── DATA SUPPLIED

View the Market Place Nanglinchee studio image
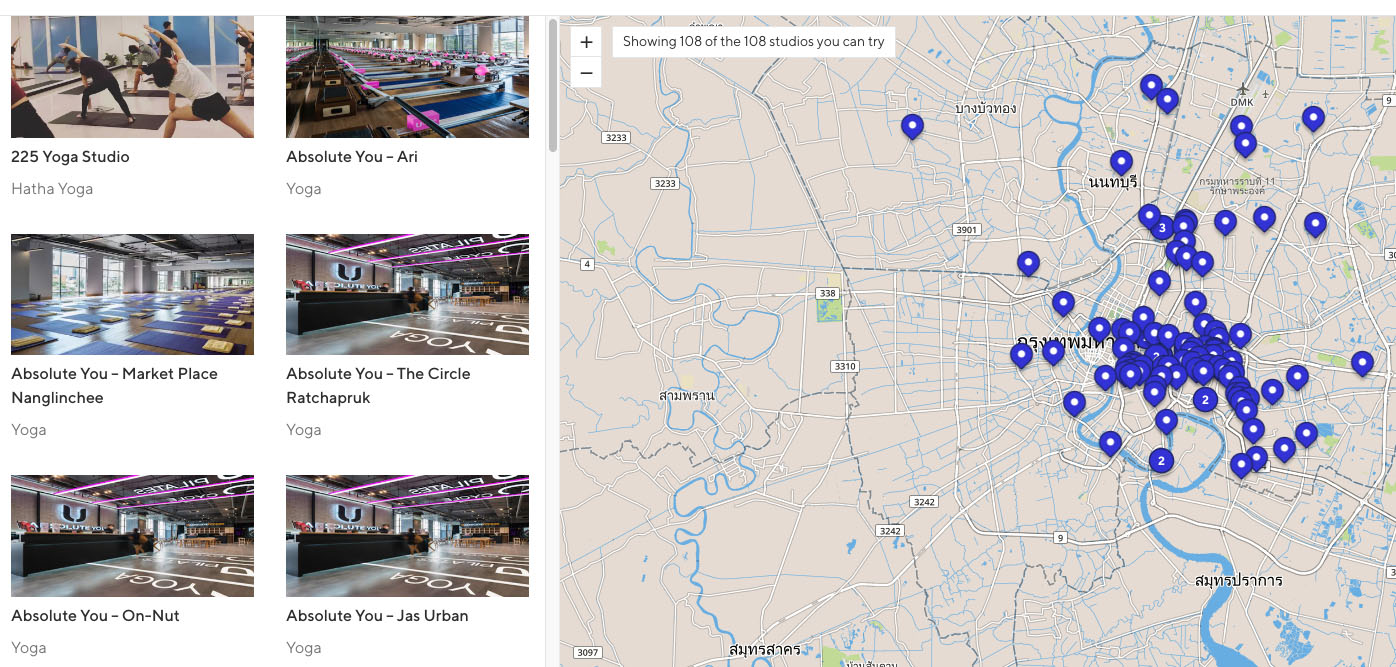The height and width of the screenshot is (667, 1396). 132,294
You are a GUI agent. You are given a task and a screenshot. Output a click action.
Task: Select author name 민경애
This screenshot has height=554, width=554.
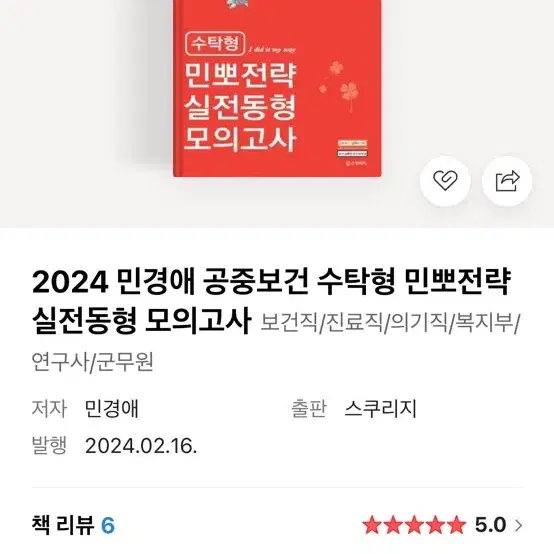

────

WORK REQUEST
For the entries above, return an exact copy that omits the images.

EXPECTED OUTPUT
View the Market Place Nanglinchee studio image
The height and width of the screenshot is (667, 1396). 132,294
You are a GUI agent. You are given a task and a screenshot. Output a click action.
Task: Select author name 민경애
This screenshot has height=554, width=554.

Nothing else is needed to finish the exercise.